Ainda no exemplo da Geórgia, desde 1964 o estado só votou em candidatos presidenciais democratas em três eleições. Em 2016, Trump (Republicano) venceu na Geórgia por 5 pontos em uma eleição em que ele perdeu o voto popular nacionalmente — sim, o sistema de votação nos EUA funciona de forma bem complexa e indireta, onde cada estado tem um peso na votação e pode ter seu próprio sistema, e não necessariamente quem tem mais voto vence.
O fato é que, dois anos depois da eleição de Trump, Stacey Abrams concorreu para ser a primeira governadora Negra do Estado da Geórgia, mas perdeu em uma disputa acirrada para Brian Kemp. Ela e outros ativistas do estado acreditavam que a Geórgia poderia votar azul (partido de Joe Biden), em um cenário onde o estado se tornou 10 pontos mais Republicana (partido de Donald Trump) do que o país como um todo.
E Abrams não perdeu em uma eleição comum contra Brian Kemp. Naquele mesmo ano, Kemp foi processado por suprimir os votos de minorias, em especial o voto negro, eliminando listas de eleitores dos locais de votação. Uma investigação da Associated Press revelou um mês antes da eleição que seu gabinete não aprovou 53.000 registros de eleitores – a maioria deles feitos por negros estadunidenses. O jornal The Guardian publicou que, em 2016, a campanha de Trump foi acusada de ter como alvo 3,5 milhões de negros estadunidenses para impedi-los de votar.

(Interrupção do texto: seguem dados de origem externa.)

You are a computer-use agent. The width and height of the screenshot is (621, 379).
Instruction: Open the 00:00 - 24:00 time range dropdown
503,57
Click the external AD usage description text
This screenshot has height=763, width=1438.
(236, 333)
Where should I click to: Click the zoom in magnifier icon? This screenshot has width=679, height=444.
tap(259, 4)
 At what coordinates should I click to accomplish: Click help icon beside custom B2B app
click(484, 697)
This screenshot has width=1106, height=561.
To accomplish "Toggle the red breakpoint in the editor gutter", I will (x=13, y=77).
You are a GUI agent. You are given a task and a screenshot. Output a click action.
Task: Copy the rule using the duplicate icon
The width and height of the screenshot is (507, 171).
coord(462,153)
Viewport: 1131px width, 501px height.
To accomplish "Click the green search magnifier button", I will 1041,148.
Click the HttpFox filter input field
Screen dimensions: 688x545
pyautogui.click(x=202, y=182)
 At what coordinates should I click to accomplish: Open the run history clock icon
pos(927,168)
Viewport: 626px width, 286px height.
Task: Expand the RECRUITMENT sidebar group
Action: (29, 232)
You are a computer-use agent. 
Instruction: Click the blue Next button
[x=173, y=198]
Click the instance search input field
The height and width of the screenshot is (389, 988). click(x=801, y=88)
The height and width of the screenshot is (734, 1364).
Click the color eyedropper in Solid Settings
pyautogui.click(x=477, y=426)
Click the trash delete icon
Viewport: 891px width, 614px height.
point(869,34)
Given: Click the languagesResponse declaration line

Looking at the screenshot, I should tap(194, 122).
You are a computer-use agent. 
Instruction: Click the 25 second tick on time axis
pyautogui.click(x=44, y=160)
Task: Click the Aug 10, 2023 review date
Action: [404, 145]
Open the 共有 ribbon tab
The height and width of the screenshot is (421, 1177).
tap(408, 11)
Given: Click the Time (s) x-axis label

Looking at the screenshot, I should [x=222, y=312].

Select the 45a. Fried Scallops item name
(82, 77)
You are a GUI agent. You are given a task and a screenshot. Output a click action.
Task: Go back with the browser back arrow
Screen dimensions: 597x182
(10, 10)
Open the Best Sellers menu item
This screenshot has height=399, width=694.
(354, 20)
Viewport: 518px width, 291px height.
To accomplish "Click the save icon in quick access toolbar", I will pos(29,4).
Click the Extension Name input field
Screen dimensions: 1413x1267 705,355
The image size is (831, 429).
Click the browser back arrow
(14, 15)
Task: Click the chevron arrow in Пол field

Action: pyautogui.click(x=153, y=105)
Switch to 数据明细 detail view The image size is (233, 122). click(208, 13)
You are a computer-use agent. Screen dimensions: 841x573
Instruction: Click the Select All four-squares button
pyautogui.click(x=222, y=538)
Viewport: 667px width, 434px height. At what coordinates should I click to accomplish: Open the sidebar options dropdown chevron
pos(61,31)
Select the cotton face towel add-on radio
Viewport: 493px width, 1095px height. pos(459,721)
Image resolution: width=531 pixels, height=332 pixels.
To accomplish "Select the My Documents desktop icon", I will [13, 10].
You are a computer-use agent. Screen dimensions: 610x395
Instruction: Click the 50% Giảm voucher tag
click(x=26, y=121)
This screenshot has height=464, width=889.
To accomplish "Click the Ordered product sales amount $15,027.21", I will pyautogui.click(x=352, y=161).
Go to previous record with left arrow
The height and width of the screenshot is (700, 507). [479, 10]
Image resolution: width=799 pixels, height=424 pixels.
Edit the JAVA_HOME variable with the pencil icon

Não à toa que o rosto de Abrams virou o rosto quando se falou em votos e direitos civis em 2020 nos EUA. Esse resultado é do trabalho das que vieram antes dela, e de suas organizações New Georgia Project, que registram novos eleitores, e a Fair Fight, uma organização voltada para o combate à supressão de eleitores.
Os desafios de 2020 são diferentes dos de 1800, mas ainda se mostram muitos e a supressão do direito ao voto continua a impactar pessoas negras estadunidenses em massa. Em setembro de 2019, o New Georgia Project registrou quase meio milhão de Georgianos em todos os 159 condados do estado. Pessoas como o líder dos direitos civis John Lewis endossaram o trabalho de Abrams e outros ativistas na Geórgia. Através de uma rede de organizações, Fair Fight, New Georgia Project e outras registraram 800.000 novos eleitores, a maioria dos quais com menos de 30 anos. Cerca de 49% destes eram pessoas não brancas.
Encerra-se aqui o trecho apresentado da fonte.